Today, the knowledge economy creates a great deal of ambiguity in the roles of leaders and managers. Unless you are in the top 5 percent of the company, your role will require a mix of management and leadership. You need to develop a comfort and proficiency to dance between the two.
We confuse management and leadership. We conflate the terms and use them interchangeably. Given how little we invest in capabilities in our industry that aren’t related to technical competencies, the resulting misunderstanding of the role of leadership is hardly surprising. Most appraisal processes add to the confusion and in my experience, the language we use to communicate on the topic within the company doesn’t help.
Let’s experiment for a moment. Think back on your last week and reflect on the variety of meetings you attended, emails you wrote and actions you took. Pick three situations, and in each of these, answer the following:
…did you create the vision or implement efficient processes?
…did you cause change or accept the status quo?
…did you seek opportunities or control risk?
…did you inspire and energize people or co-ordinate effort?

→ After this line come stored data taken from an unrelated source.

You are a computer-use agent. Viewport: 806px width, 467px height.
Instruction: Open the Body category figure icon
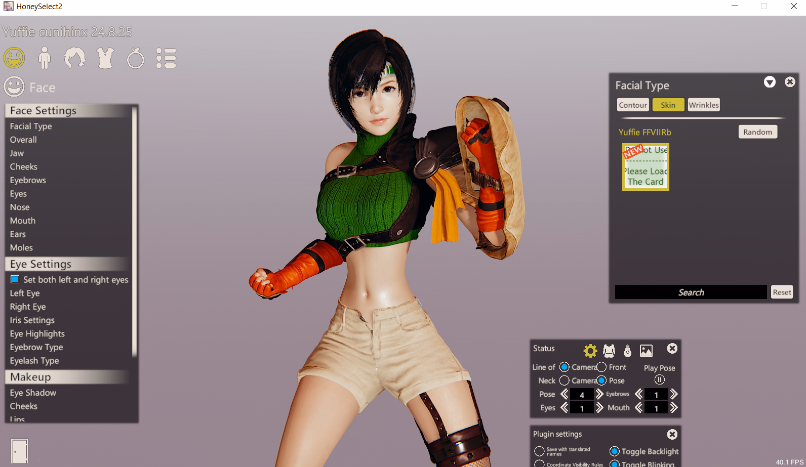[45, 58]
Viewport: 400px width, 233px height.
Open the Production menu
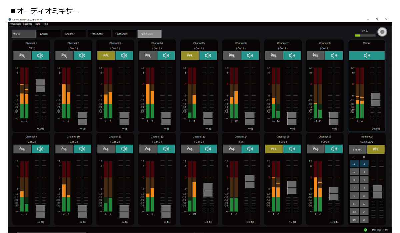pos(15,24)
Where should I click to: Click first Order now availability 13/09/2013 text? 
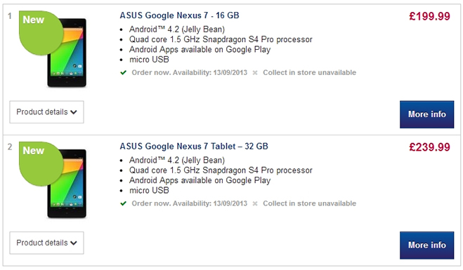click(189, 72)
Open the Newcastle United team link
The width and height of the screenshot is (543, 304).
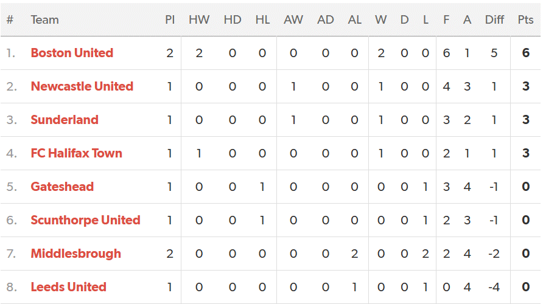82,86
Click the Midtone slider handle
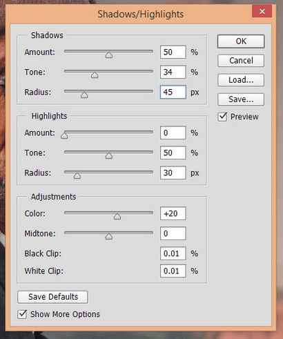This screenshot has width=283, height=339. coord(109,236)
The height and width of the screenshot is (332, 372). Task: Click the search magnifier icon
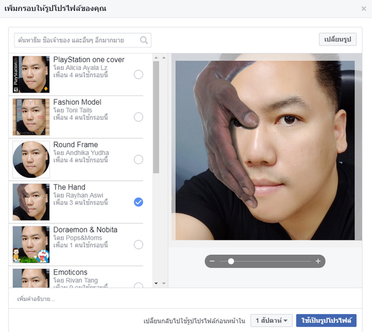[x=144, y=40]
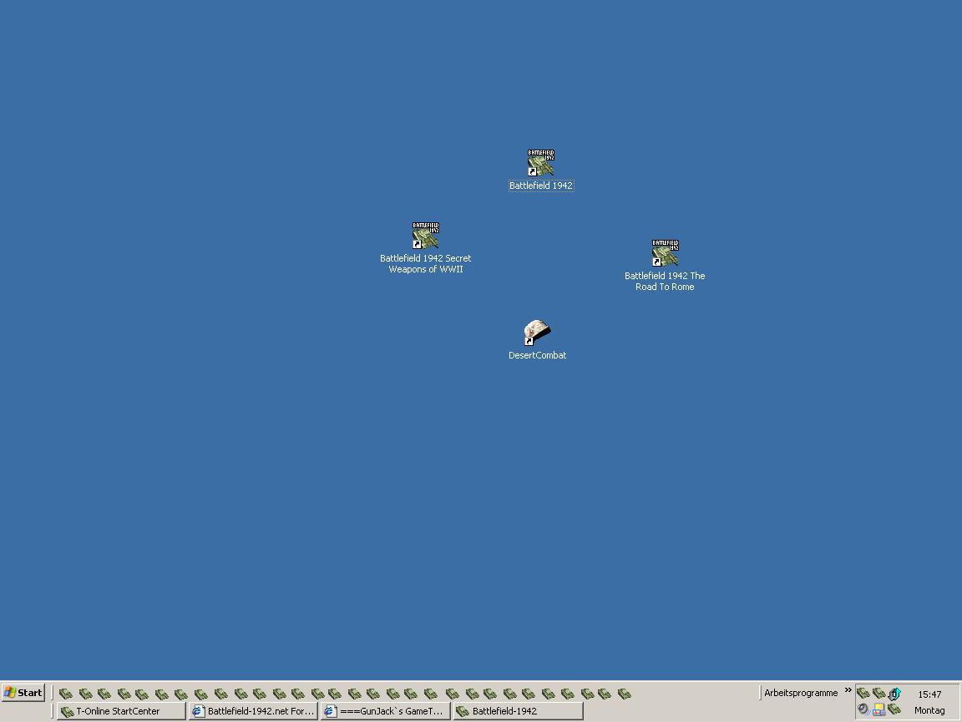Image resolution: width=962 pixels, height=722 pixels.
Task: Launch the rightmost tank icon in Quick Launch
Action: 624,694
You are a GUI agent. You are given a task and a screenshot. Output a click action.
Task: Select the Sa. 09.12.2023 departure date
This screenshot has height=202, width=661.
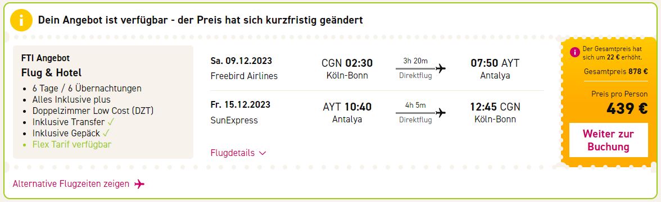pyautogui.click(x=241, y=61)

…did you delegate to free up time for visioning or focus on the executing?
If in that situation you were creating rather than reacting, and visioning rather than focusing on processes, you were leading. If you were coordinating effort and ensuring the execution, you were managing. Neither is better than the other – the organization requires both.
The role of leadership is often lionized, but the organization needs both managers and leaders. If leadership is the heart of business, then management is the brains. Neither survives without the other.
Managers are experts in their fields, and are often the best at what the team is tasked to do. The focus of the manager is short-term and is about executing the strategic plan. As an example, the IT development manager is likely an excellent programmer with a deep knowledge of the relevant methodologies and programming tools. He/she is focused on a core systems implementation that is deemed necessary for the company to meet its strategic objectives.
Leaders are focused on understanding the context of the current environment, evaluating the long-term impact of choices and setting the strategic direction of the entire organization.
For many of us, our roles require a combination of management and leadership. The challenge is to be intentional in the role you play in that moment. This may sound obvious but with years of experience in being the manager, it’s often what we default to, as it’s the role most familiar to us.
In progression up the organization, the role will require more leadership and less management but the duality will persist. This duality and shifting balance seems to be an unspoken reality. It’s a truth that no-one will share with you until you get the balance wrong.
The challenge is to know what balance of management and leadership is required in your role, and to be aware of your default style. The industrial age is over and we are in a new world of more nuanced roles. We need to have more open and honest conversations about the balance, and we need cleaner language about what leadership looks like for the organization. We’ve been modernizing our technology landscapes for several years now. It’s now time to modernize the discussion of leadership.